[Date Prev][Date Next][Thread Prev][Thread Next][Date index][Thread index]

st: Re: strange world

From   Ronan Conroy <[email protected]>
To   [email protected]
Subject   st: Re: strange world
Date   Wed, 9 Jan 2008 11:15:11 +0000

There's another consideration too. Logical operators are often found in complex expressions. While sometimes you have to guard against missing values, some expressions depend on all variable being nonmissing, while others do not.


. gen underweight = (bmi1 < 19 ) | (bmi2 < 19) | (bmi3 < 19)
. lab var underweight "At least one body mass index below 19"

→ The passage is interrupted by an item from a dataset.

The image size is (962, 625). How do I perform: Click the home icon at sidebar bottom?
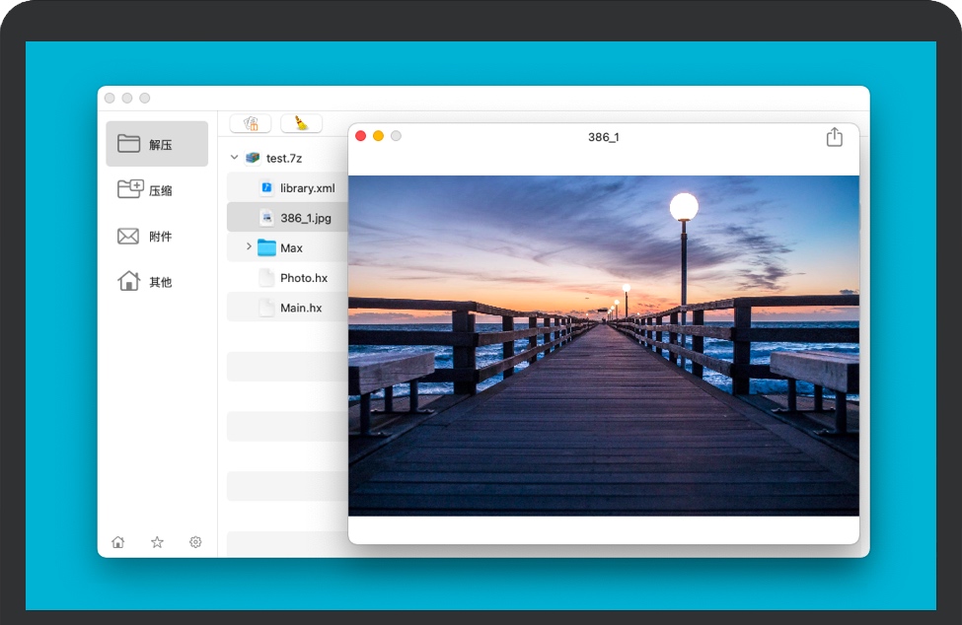pos(118,542)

The variable thus defined can be calculated even when one or two of the bmi variables are missing. If that's fine by you, then Stata should not stand in your way.

The user might specify

. egen bmi_missing = rowmiss(bmi1 bmi2 bmi3)
. gen underweight = (bmi1 < 19 ) | (bmi2 < 19) | (bmi3 < 19) if bmi_missing < 2

which would allow the expression to be evaluated if there were at least two BMI measurements. But the choice of how many missing measurements to tolerate has to be a scientific one.

For this reason, I think that the user is the only person who knows under what circumstances a logical expression should evaluate to missing. It's unfortunate that Stata, SAS and SPlus/R have different ways of handling missing data in logical expressions, but I don't think that switching to the S philosophy that x < NA evaluates to NA is going to be any easier.

A happy new year, belatedly, to one and all!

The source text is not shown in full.